We had coffee and granola with milk for breakfast. Feeling a bit disappointed, we slowly started to break camp - and we left at some point in the early afternoon. We weren't sure about the exact time, because Frank had taken off his watch to stuff the sleeping bags in their stuff sacks. He didn't want to snag the fabric on the sleeping bags. He forgot to put his watch back on - and it got rolled in the tent and put into the Duluth pack. We found it days later when we unpacked our gear.

It was a calm but cloudy day. We paddled out through the maze of islands in Lakes Two and One -- missed the Lake Two portage - but eventually found our way. The water was cold - my feet were cold and wet. All the while we were paddling, I felt depressed. We had planned on fishing and exploring the surrounding lakes on day trips and hiking a bit of the Pow Wow trail. It just wasn't meant to be. I usually approach my trip with the attitude "no regrets" - which means we keep on with our plans no matter what obstacles may come our way. Well not this trip. In hindsight, I still support our decision to paddle out - I might have had regrets if our food pack disappeared.
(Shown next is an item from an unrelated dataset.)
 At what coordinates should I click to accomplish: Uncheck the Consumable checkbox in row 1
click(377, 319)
We continued to paddle through Lake One to Kawishiwi Lodge and called VNO to come and get us. After paddling away from the Lodge, we paddled through a very pretty stretch to the entry point and unloaded the canoe -- and as we did this -- our driver pulled up.
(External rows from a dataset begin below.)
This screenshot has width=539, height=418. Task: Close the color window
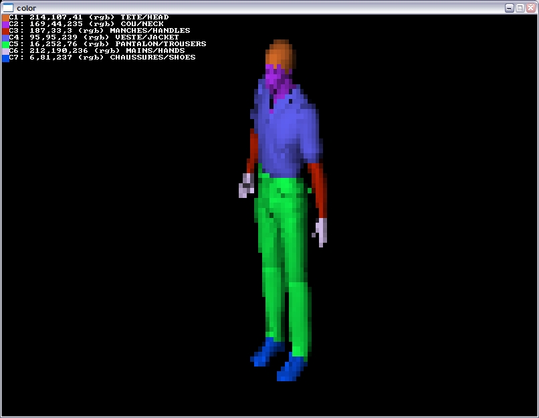[530, 7]
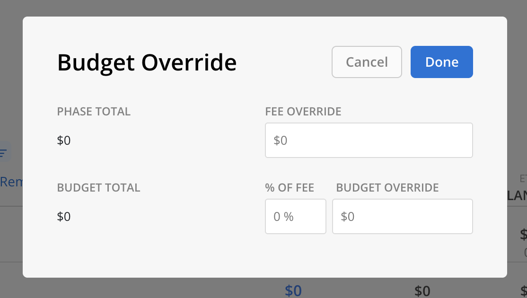Click the Budget Override dialog title
Image resolution: width=527 pixels, height=298 pixels.
tap(147, 63)

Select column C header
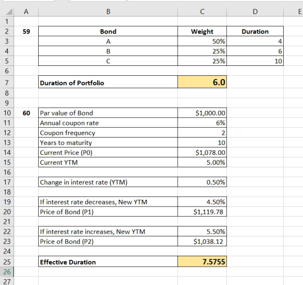click(202, 12)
We went back to the VNO bunkhouse and got a room for the night. Took showers and headed to the Ely Steakhouse. I had a burger and fries and Frank had Walleye and a baked potato. We headed back to the bunkhouse and watched TV - the Discovery channel - Bear Grylis. After we closed the door to our room, two other parties came in - one upstairs and one downstairs. There was lots of noise for quite a while - these guys were really excited about their trip. It took a long time before they went to sleep, and the next morning they got up early - and they were gone by 7:00 a.m.

Although we wished we could have stayed out on Lake Three longer, our vacation wasn't over yet.

Every year after our canoe trip, we spend a couple of days in a cabin in the area. Last year we stayed at Moose Track - this year we were heading up the Echo Trail. We had reservations at a place called Echo Trail Outfitters on Fenske Lake. Fenske Lake is beautiful, small and intimate. We stayed in their White Pine Cabin - a cozy little one bedroom cabin with a full kitchen, living area, a deck, and a private dock (complete with aluminum canoe)! The only missing element was hot running water. If we wanted hot water, we had to heat it in a large kettle on the stove. I was "ok" with that - it just added to the experience.

Over the next four days we really enjoyed our stay on the Echo trail - we took a day trip along the LIS river- another to Hegman Lakes - we hiked the Dry Lake trail near Bass Lake - and we fished. At night we sat on the deck, watched the sun set, and had campfires. Each night at dusk, a family of beavers headed to our little bay to feast on the vegetation. They would glide right by our dock and we could hear them "munching" for a long while.

There were a couple of days when we drove into Ely for shopping and meals. We visited the North American Bear Center which was very interesting. We had breakfast at Brittons twice - lunch and dinner at the Chocolate Moose (on different days) - and another dinner at the Boathouse. The Chocolate Moose ranks as my favorite (loved the strawberry rhubarb pie) followed by the Ely Steakhouse. We spent a good amount of time at Piragis - we felt like kids in a candy shop. We never walk out of that store empty-handed.

All in all, it was another wonderful trip to canoe country. Even before we left - we were planning our next trip. I'm not sure where it will be, but the chances are good for LIS river - our daytrip there left us wanting more.